- **Extracted data**:
"""

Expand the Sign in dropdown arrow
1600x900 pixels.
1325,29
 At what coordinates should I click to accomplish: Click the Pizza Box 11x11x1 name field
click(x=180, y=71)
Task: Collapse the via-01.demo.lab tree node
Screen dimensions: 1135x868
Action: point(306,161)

"""
"""

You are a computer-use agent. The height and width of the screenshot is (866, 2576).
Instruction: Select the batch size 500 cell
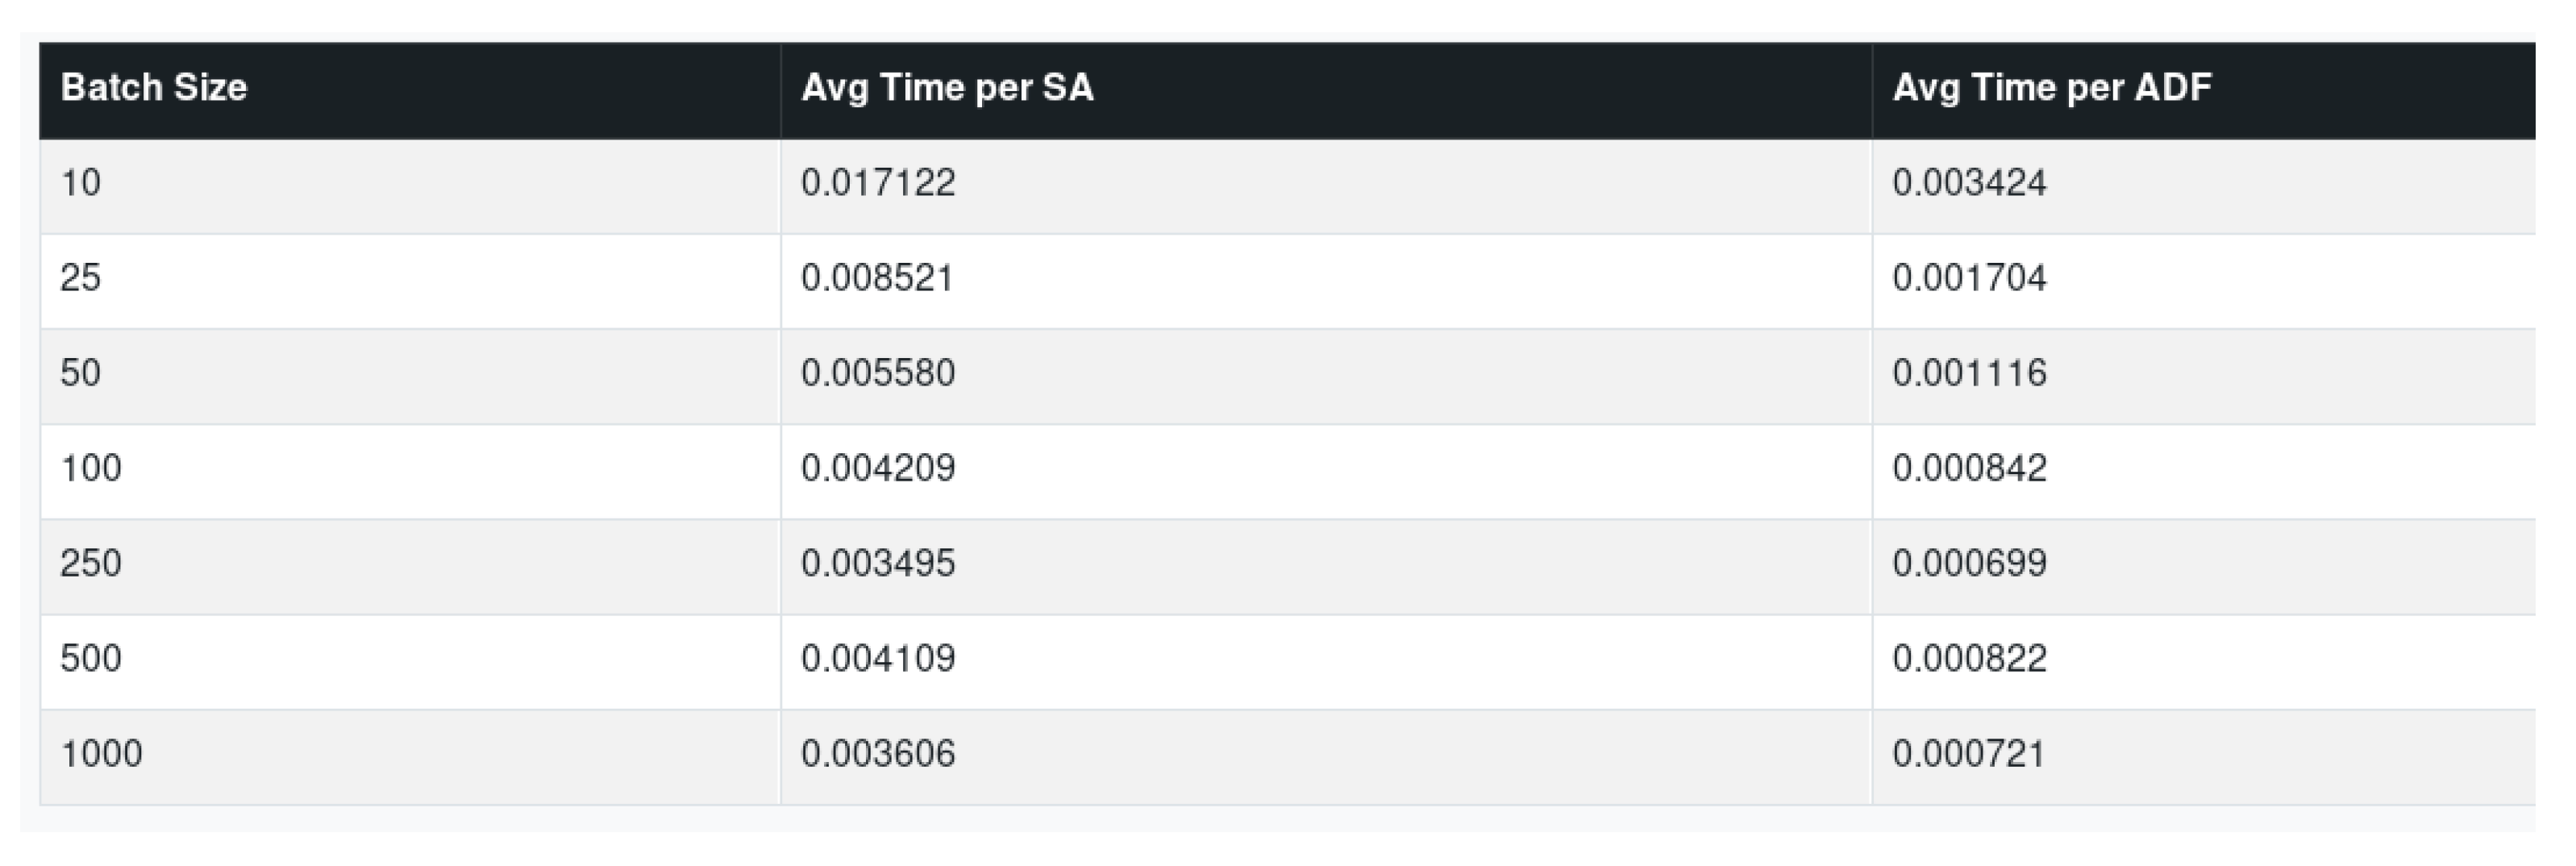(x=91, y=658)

"""
"""

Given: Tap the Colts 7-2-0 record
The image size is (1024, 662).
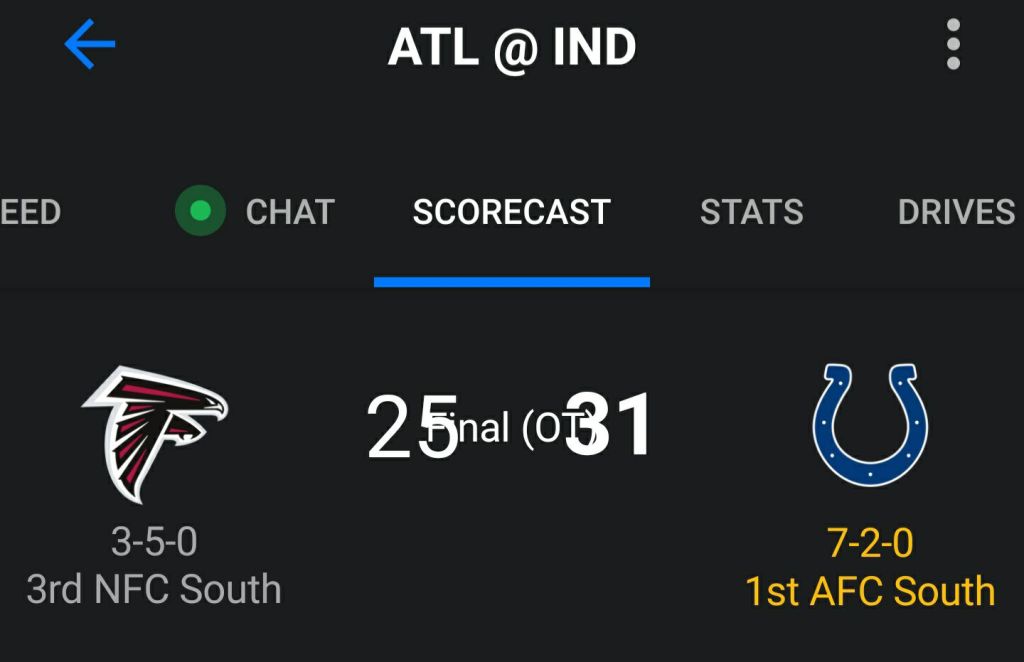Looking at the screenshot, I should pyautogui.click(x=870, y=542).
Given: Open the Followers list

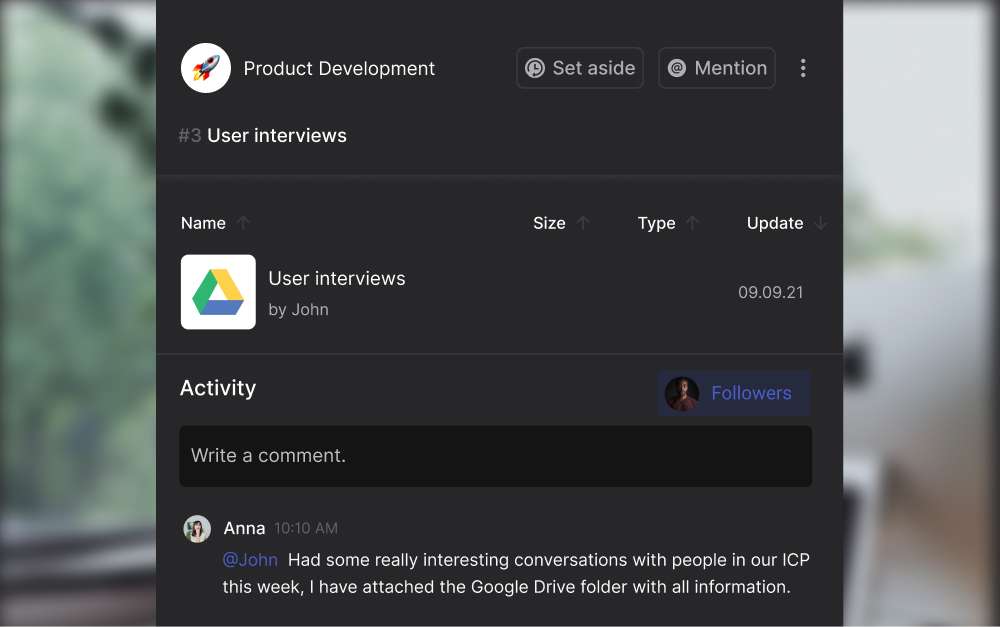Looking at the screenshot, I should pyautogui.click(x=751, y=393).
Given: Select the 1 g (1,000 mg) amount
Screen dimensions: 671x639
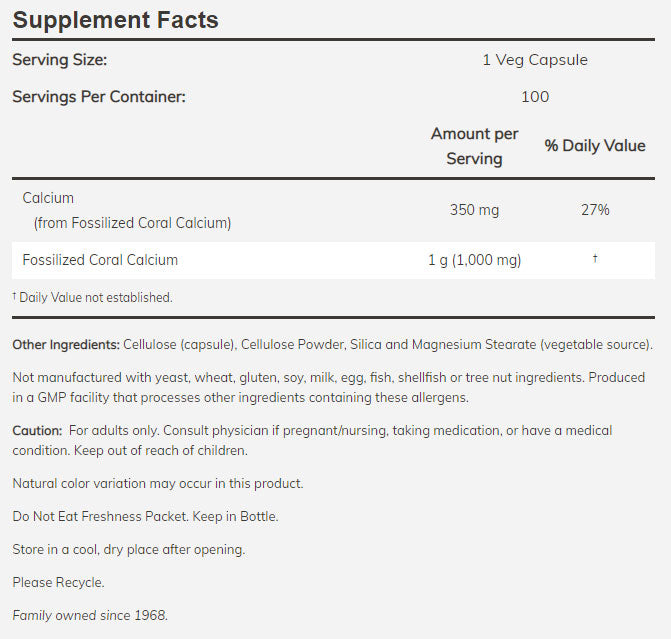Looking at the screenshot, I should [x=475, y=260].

"""

- **Work task**: Given the listing above, repeat exactly the lines starting at the one with "Given: Tap the Colts 7-2-0 record" and ending at the one with "Given: Select the 1 g (1,000 mg) amount", inclusive, excluding pictures.

- **Solution for this problem**:
Given: Tap the Colts 7-2-0 record
The image size is (1024, 662).
Looking at the screenshot, I should pyautogui.click(x=870, y=542).
Given: Open the Followers list

Looking at the screenshot, I should pyautogui.click(x=751, y=393).
Given: Select the 1 g (1,000 mg) amount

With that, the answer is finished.